### Supplied information
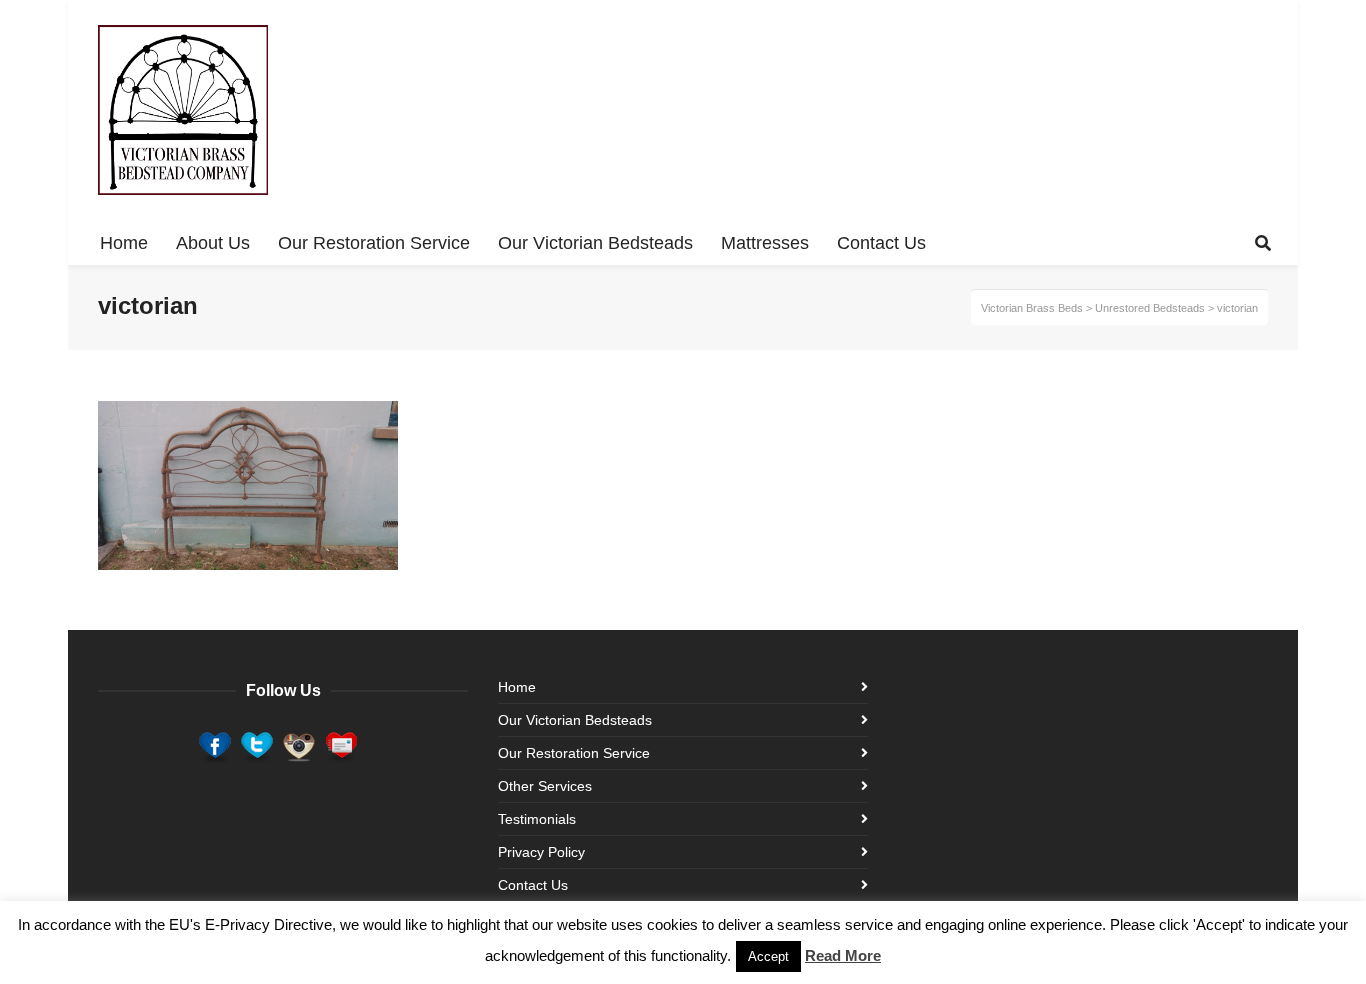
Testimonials (537, 819)
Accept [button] (768, 956)
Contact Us (533, 885)
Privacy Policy (541, 852)
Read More (843, 955)
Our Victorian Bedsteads (575, 720)
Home (517, 687)
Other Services (545, 786)
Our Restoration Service (574, 753)
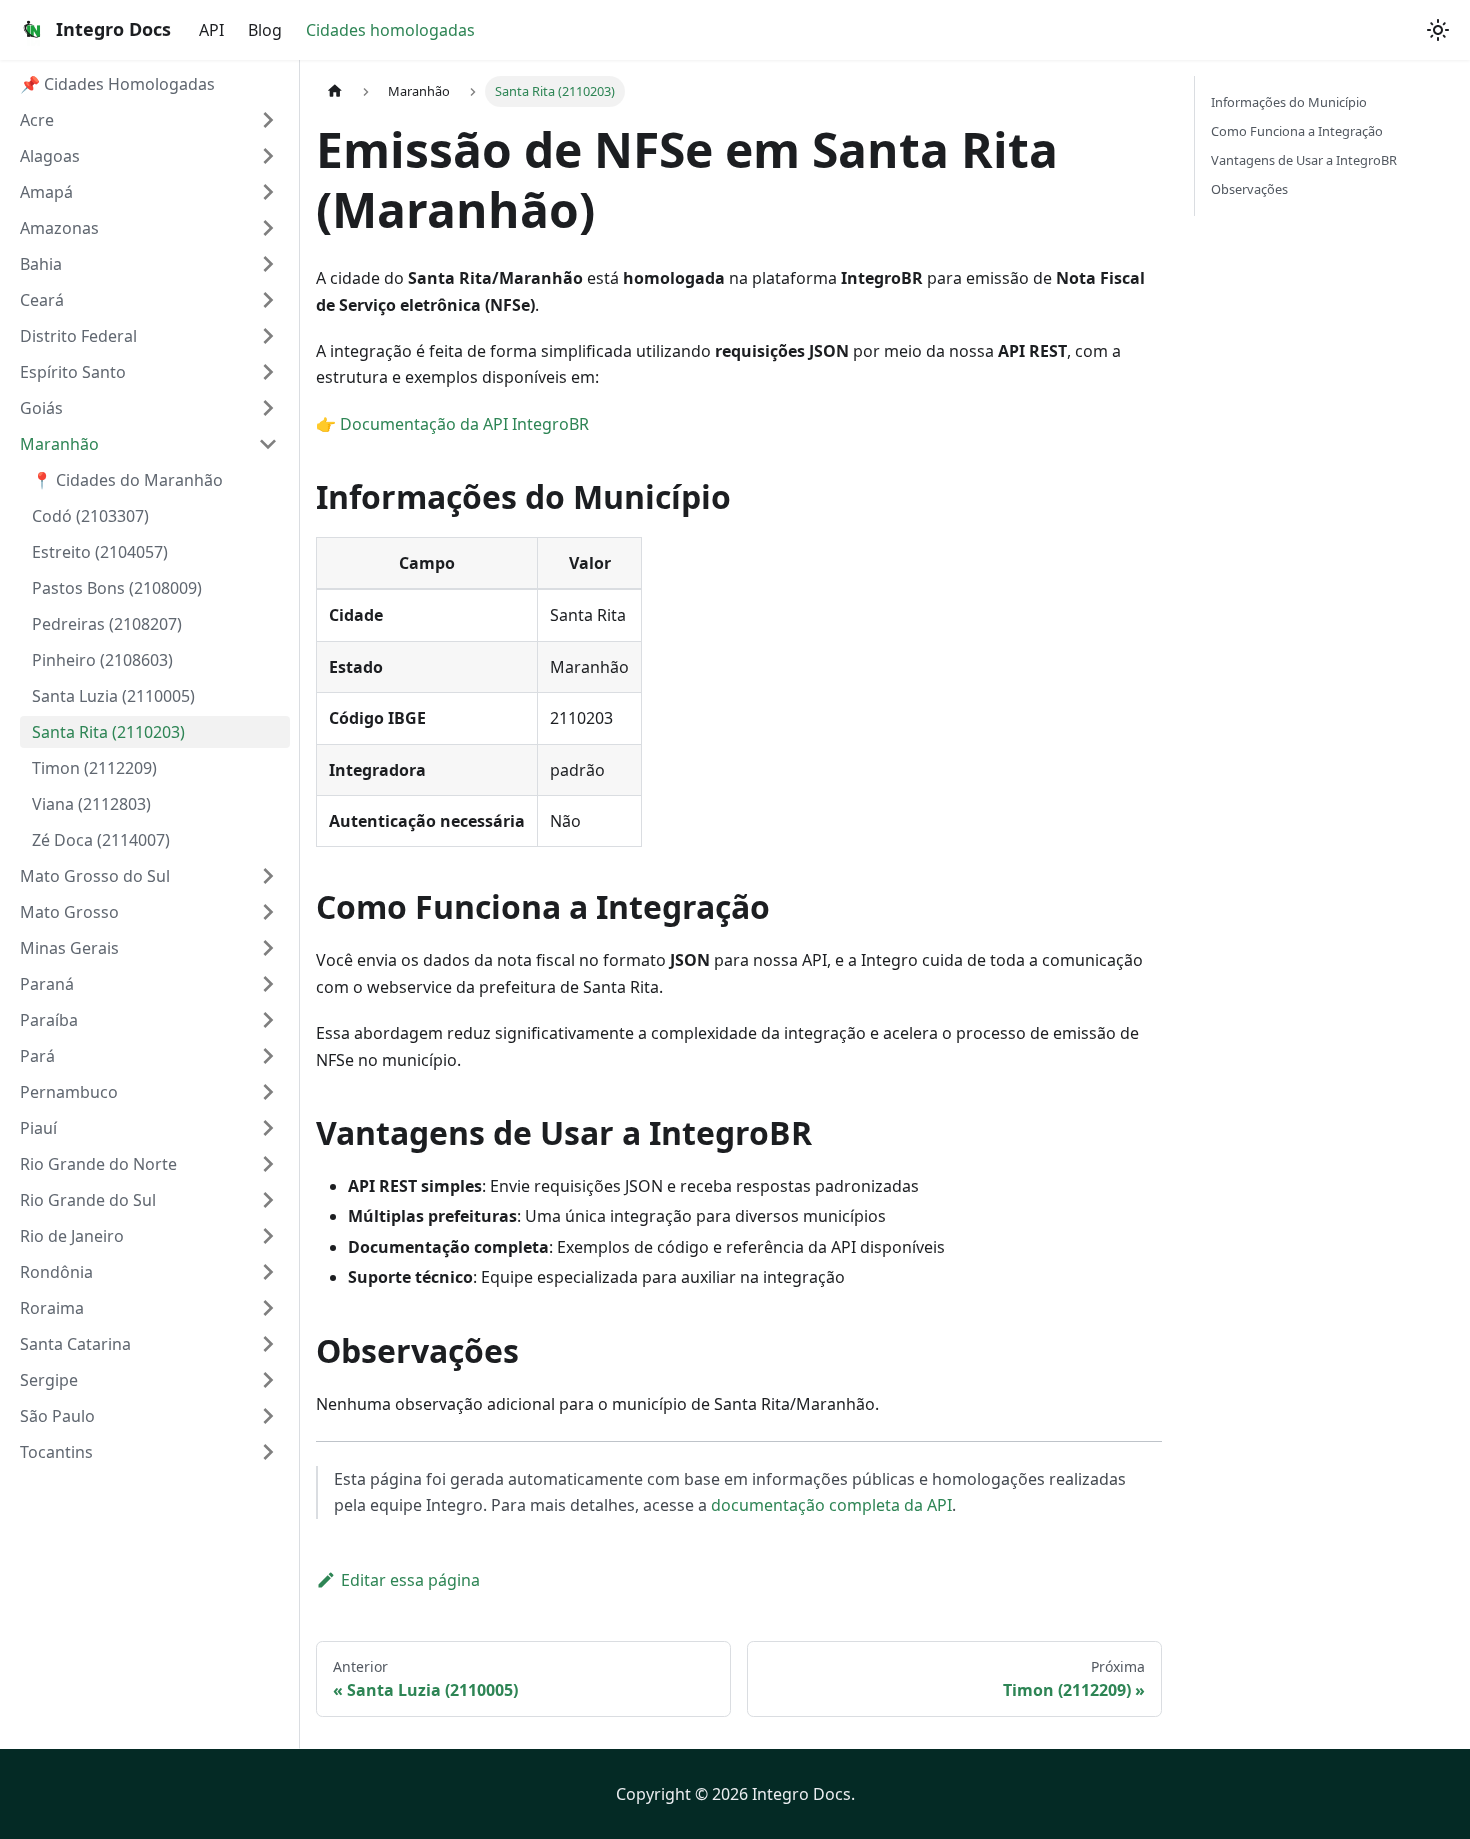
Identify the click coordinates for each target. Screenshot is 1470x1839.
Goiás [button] (41, 408)
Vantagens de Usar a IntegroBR (1304, 160)
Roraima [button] (52, 1308)
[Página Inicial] (335, 91)
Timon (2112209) (94, 768)
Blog (265, 30)
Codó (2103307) (90, 516)
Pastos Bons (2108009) (117, 588)
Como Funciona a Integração (1297, 131)
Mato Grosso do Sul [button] (95, 876)
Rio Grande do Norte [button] (98, 1164)
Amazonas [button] (59, 228)
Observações (1249, 189)
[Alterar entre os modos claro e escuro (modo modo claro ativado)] (1438, 30)
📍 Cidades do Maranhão (127, 480)
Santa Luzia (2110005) (113, 696)
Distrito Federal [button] (78, 336)
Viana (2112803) (91, 804)
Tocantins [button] (56, 1452)
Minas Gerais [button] (69, 948)
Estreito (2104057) (100, 552)
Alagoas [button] (50, 156)
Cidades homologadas (390, 30)
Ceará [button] (42, 300)
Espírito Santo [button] (73, 372)
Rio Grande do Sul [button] (88, 1200)
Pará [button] (37, 1056)
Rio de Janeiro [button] (72, 1236)
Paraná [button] (47, 984)
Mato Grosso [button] (69, 912)
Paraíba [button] (49, 1020)
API (211, 30)
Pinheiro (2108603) (102, 660)
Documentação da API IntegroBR (464, 424)
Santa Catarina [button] (75, 1344)
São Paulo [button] (57, 1416)
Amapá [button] (46, 192)
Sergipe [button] (49, 1380)
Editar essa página (410, 1580)
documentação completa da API (831, 1505)
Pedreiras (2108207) (107, 624)
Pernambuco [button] (69, 1092)
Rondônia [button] (56, 1272)
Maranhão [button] (59, 444)
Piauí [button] (38, 1128)
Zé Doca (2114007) (101, 840)
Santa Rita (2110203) (108, 732)
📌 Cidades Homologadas (117, 84)
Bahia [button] (41, 264)
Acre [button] (37, 120)
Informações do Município (1289, 102)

### Required work
Include both ends. Return the line holding "Rio de Janeiro [button] (72, 1236)" and all lines after it in the records above, exactly as written.

### Output of the task
Rio de Janeiro [button] (72, 1236)
Paraná [button] (47, 984)
Mato Grosso [button] (69, 912)
Paraíba [button] (49, 1020)
API (211, 30)
Pinheiro (2108603) (102, 660)
Documentação da API IntegroBR (464, 424)
Santa Catarina [button] (75, 1344)
São Paulo [button] (57, 1416)
Amapá [button] (46, 192)
Sergipe [button] (49, 1380)
Editar essa página (410, 1580)
documentação completa da API (831, 1505)
Pedreiras (2108207) (107, 624)
Pernambuco [button] (69, 1092)
Rondônia [button] (56, 1272)
Maranhão [button] (59, 444)
Piauí [button] (38, 1128)
Zé Doca (2114007) (101, 840)
Santa Rita (2110203) (108, 732)
📌 Cidades Homologadas (117, 84)
Bahia [button] (41, 264)
Acre [button] (37, 120)
Informações do Município (1289, 102)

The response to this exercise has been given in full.